As with the other preferred embodiments herein described, the position of the outlets of the jets 1, 13 is chosen such that a maximum rotational force or torque is imparted to the discs 2, 6 by interaction of the jet stream with the liquid boundary layer around the discs 2, 6.

This position will correspond to that farthest distance from the axis of the discs 2, 6 but within their peripheral boundary, whereat all the fluid issuing from the jets 1, 13 is used to interact with the boundary layer.

Although the flowmeter employs a rotatable turbine in the examples given here nevertheless it is to be understood that this component of the meter could be a stationary element. In this case fluid flow would be measured by detecting the force of reaction set up in the disc caused by the interaction between the fluid boundary layer and the jet stream.
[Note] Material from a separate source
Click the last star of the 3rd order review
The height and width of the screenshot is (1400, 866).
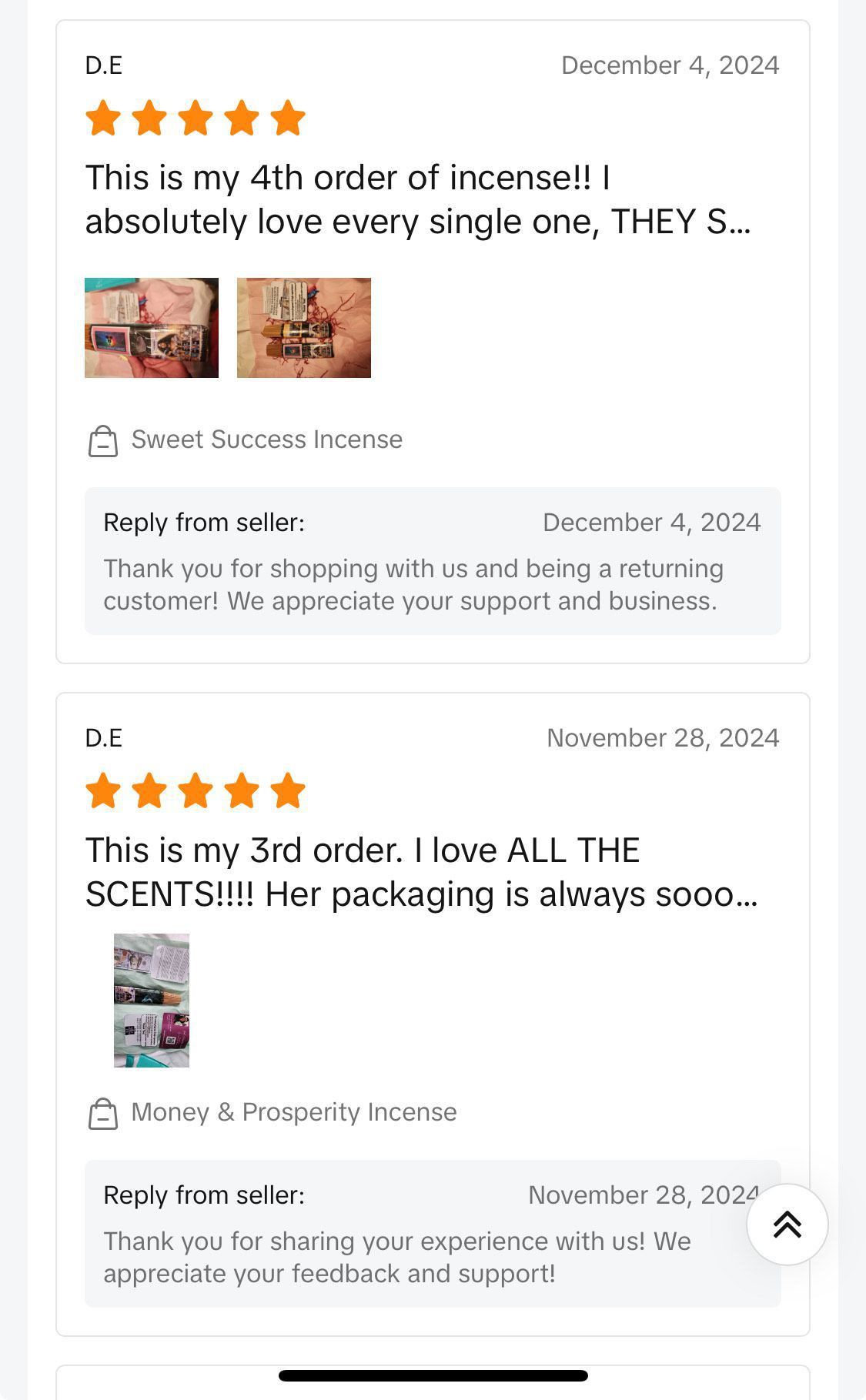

This is in contrast to a rotating turbine where rotation would be detected by any convenient zero drag detector leading to a determination of the velocity of fluid flow.

Variations to the preferred embodiments of the invention as herein disclosed will be evident to those skilled in the art without the need to exercise further inventive ingenuity.

Moreover the invention may also be used in situations where it is necessary to measure high fluid flows and is not limited to low flow applications.

Claims (8)

1. A flowmeter comprising a metering chamber, metering-detector means in the chamber, and means for directing fluid to be metered in the form of a jet at an area adja cent a surface of said metering-detector means in which a fluid boundary layer is formed during operation of the flowmeter.

2. A flowmeter as claimed in claim 1 wherein the said metering-detecting element is in the form of at least one rotatably mounted planar disc.

3. A flowmeter as claimed in claim 2 wherein there are a pair or more pairs of said planar discs, a said jet being interposed between a said pair of discs.

4. A flowmeter as claimed in claim 3 wherein the discs have peripheries which taper to an edge, each pair of discs being joined by a central core of lesser diameter than the discs.

5. A flowmeter as claimed in claim 4 where a said jet is interposed between the discs adjacent the surface of the core, the outlet of the jet being in a plane containing a diameter of each of the discs.

6. A flowmeter as claimed in claim 5 wherein the radial position of said outlet with respect to the common axis of a disc pair is such as to impart maximum rotational torque to said pair by interaction as between the stream of fluid from the jet and said boundary fluid layer around each disc of the pair.

7. A flowmeter as claimed in any one of claims 2 to 6 wherein the disc or discs are mounted on sapphire bearings.

8. A flowmeter substantially as hereinbefore described with reference to and as illustrated in the accompanying drawings.